Quiet Moments

2014 was an unusually quiet year for our family. I don't mean quiet as it relates to noise-trust me, there's rarely any of that sort of quiet around here, but rather the sort of quiet that sums up a year void of medical emergencies, financial difficulties, major home repairs, or involuntary loss of personal property. We suffered no unimaginable circumstances, faced no heartbreak, and experienced no grief.  Quite gratefully, we experienced a year that just didn't carry some of the hardships we've faced in previous years. On the contrary, 2014 brought many happy and celebratory moments for our family. 
As 2015 crept upon us, I found myself feeling thankful for the year behind us. It was a fruitful year.  
I've shared before, my tendency to draw nearer to The Lord during the difficult times in my life-those moments that bring me to my knees, where I'm fully aware that I could not face the next obstacle without my Jesus leading me.
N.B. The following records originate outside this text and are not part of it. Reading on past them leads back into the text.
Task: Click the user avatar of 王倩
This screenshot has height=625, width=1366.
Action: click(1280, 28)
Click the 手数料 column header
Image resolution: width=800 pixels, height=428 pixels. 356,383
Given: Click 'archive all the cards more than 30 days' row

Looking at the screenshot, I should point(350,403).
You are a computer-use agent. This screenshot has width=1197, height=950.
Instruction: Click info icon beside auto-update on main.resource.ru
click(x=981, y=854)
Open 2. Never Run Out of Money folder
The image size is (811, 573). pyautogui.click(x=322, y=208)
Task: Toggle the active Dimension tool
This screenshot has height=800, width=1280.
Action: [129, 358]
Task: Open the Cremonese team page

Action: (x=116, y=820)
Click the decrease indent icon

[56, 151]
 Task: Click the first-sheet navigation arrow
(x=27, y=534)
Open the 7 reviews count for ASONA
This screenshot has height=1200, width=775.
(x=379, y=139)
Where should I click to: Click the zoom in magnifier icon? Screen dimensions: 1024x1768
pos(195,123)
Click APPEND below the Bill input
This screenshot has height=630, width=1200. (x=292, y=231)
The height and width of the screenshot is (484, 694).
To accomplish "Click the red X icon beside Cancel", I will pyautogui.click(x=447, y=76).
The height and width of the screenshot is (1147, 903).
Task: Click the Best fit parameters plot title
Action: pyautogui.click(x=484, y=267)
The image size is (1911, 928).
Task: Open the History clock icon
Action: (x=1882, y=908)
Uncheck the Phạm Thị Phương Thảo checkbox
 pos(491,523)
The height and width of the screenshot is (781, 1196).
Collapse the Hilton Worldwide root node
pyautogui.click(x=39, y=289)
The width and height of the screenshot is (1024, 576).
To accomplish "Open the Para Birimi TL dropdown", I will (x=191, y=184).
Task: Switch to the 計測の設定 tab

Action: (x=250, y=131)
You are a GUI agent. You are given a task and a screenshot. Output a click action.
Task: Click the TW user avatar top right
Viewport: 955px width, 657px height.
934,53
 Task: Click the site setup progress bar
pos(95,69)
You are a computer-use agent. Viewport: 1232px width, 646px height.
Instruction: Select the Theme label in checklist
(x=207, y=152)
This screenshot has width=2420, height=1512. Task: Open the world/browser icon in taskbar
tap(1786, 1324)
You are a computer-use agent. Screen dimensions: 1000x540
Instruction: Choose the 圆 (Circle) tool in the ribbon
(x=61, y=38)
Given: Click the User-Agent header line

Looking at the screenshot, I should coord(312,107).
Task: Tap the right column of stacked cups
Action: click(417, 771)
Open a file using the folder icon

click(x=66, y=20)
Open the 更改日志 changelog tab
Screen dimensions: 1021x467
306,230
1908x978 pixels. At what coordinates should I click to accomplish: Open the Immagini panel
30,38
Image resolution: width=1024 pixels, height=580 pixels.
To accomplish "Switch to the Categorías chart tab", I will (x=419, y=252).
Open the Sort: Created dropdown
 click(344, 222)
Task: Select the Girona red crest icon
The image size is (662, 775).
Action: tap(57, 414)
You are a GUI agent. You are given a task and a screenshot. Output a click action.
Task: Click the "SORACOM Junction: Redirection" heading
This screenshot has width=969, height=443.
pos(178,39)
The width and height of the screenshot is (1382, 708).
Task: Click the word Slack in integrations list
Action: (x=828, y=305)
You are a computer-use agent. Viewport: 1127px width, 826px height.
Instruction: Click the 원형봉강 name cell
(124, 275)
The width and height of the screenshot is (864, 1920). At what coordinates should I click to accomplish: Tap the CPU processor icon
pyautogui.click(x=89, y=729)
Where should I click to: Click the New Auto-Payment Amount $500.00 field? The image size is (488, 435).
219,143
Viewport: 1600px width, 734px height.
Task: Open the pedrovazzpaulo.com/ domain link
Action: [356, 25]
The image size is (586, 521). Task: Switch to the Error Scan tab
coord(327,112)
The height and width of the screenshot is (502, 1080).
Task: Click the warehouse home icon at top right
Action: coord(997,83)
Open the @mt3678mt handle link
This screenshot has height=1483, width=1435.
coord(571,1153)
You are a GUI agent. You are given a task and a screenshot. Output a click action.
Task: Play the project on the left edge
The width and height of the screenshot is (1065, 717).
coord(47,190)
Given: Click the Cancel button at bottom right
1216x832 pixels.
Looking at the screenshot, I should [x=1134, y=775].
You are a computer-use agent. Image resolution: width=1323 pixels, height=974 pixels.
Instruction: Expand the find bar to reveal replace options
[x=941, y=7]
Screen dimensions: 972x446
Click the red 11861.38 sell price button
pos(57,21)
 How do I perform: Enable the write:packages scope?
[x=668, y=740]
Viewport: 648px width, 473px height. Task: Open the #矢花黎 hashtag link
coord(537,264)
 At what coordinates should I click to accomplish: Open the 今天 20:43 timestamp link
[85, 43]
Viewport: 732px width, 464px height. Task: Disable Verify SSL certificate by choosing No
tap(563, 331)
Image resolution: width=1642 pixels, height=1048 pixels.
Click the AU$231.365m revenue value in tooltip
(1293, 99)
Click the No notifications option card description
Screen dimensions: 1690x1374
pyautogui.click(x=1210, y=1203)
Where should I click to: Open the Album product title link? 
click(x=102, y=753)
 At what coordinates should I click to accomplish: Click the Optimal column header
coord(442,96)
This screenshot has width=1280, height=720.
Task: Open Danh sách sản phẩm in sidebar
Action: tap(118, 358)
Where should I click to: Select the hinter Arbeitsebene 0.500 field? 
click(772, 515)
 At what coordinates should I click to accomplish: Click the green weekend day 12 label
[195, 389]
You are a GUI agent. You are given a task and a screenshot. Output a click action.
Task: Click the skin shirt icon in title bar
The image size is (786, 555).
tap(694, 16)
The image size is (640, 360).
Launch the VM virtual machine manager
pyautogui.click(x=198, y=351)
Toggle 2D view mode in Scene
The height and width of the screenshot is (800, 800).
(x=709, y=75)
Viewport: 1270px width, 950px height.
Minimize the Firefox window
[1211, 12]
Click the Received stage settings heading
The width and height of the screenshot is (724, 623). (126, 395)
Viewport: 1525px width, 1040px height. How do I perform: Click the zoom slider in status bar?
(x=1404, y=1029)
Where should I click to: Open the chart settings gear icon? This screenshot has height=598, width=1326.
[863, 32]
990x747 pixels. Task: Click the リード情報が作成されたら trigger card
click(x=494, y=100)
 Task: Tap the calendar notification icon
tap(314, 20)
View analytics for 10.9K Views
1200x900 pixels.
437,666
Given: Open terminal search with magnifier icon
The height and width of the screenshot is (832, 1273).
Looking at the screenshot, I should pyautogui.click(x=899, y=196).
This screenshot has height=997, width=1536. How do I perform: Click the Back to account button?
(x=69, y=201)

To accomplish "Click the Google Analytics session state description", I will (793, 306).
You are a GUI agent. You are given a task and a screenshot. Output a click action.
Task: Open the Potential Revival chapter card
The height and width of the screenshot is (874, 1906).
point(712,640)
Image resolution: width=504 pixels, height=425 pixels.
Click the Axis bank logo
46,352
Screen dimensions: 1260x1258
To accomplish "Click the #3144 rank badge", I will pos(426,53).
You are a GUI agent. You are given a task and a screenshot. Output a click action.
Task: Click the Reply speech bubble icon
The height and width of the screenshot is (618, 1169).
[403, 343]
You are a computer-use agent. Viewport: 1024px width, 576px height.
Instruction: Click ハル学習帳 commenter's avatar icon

With the exception of one seemingly minor situation, (I will spare you the details of one child's bowel issues), life has presented nothing in 2014 so as to demand that I cling so tightly to Jesus. I have almost longed for the heartbreak at times, for the brokenness that gently restores my heart to it's rightful place of complete want for a Savior that brings peace, comfort and mercy to the wounded. 

While embracing these quiet moments of our life, I'm prayerfully seeking God with a desire that in all moments, whether in blessing or in pain, I would so desperately ache for Him, that even a day out of step with Him, even one morning without time in His Word and prayer would break me. As I seek Him more and more, my desire for 2015 is just to know Him more deeply. 

God is faithful to answer the prayers of those who earnestly seek Him, and I'm seeing that played out in my life so much right now. On the outside, you still see me. The same old me, except with a few added pounds at the moment. On the inside, however, God is faithfully doing a new work. Big Daddy Weave well describes the inner thoughts of my heart and mind right now, "I delight myself in You, captivated by Your beauty, and God I run into your arms, unashamed because of mercy, I'm overwhelmed, I'm overwhelmed by You..." 

My heart's prayer for 2015 is simply to follow Jesus, to know Him fully and through doing so, show His love without fail to all who cross my path.